> [Document segment]:

=====

In no other sport does seeding matter as little as it does in the NHL. While the Red Wings are the #1 seed and Calgary #8, the upset has been the rule, not the exception in recent years. And the Wings are no stranger to early round defeats, especially at the hands of the Flames. In 2004, experts thought the Wings would have an easy time with the younger and more inexperienced team from Canada. They were wrong, and Flames upset the Wings in six games. Goalie Miikka Kiprusoff had a great series against Detroit, putting up a stellar 1.73 goals-against-average in those six games. Kiprusoff is back in 2007 and had a solid year for the Flames, racking up 40 wins and posting a 2.45 GAA. Not only will the Wings have to deal with Kiprusoff, but Calgary has one of the best forwards in the game in Jarome Iginla. Iginla had his best season since 2001 this year, scoring 39 goals and gaining a career best 55 assists.
In the past few seasons though, as much as the Wings opponents have played well (especially the goalies the Wings have faced) they have as much beaten themselves as anything. And while the Wings goaltending is what usually takes most of the blame (as the old saying goes, the three toughest jobs in Detroit Sports are starting quarterback for the Detroit Lions and Michigan Wolverines, and starting goalie for the Detroit Red Wings) the biggest problem the Wings have had is lack of scoring. It always seems that no matter how well the team performs in the regular season, once the playoff hits, they try to get too cute. Make one too many passes. Try too long to get just in the right spot before taking a shot on goal.
Injuries have also played a major role in the Wings lack of playoff offensive output. Last season, for example, Pavel Datsyuk was a non-factor, but he also probably shouldn't have been on the ice. With Datsyuk's new $46 million contract in hand, there will be a lot of pressure on him to step up his game to the next pay grade and put the Wings on his back and carry them if he has to. And with the health of the Wings other top scorer, Henrik Zetterberg, a real question mark, it may be Datsyuk's team to lead.

=====

> [Given material]:

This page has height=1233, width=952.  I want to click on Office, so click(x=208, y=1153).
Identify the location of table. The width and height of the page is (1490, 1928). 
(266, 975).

=====

> [Problem 1]:
In the Red Wings playoff preview, rewrite the paragraph beginning "Injuries have also played a major role" as a short bulleted list that keeps its main facts.
> [Problem 2]:
From the Red Wings playoff preview, extract the part that opens with the words containing "In the past" and closes with "shot on goal.". Copy it word for word.

> [Output 1]:
- Injuries have hurt the Wings' playoff scoring.
- Last season Pavel Datsyuk was a non-factor and probably shouldn't have been playing.
- With a new $46 million contract, Datsyuk faces pressure to raise his game and carry the team.
- Henrik Zetterberg's health is uncertain, so the team may be Datsyuk's to lead.

> [Output 2]:
In the past few seasons though, as much as the Wings opponents have played well (especially the goalies the Wings have faced) they have as much beaten themselves as anything. And while the Wings goaltending is what usually takes most of the blame (as the old saying goes, the three toughest jobs in Detroit Sports are starting quarterback for the Detroit Lions and Michigan Wolverines, and starting goalie for the Detroit Red Wings) the biggest problem the Wings have had is lack of scoring. It always seems that no matter how well the team performs in the regular season, once the playoff hits, they try to get too cute. Make one too many passes. Try too long to get just in the right spot before taking a shot on goal.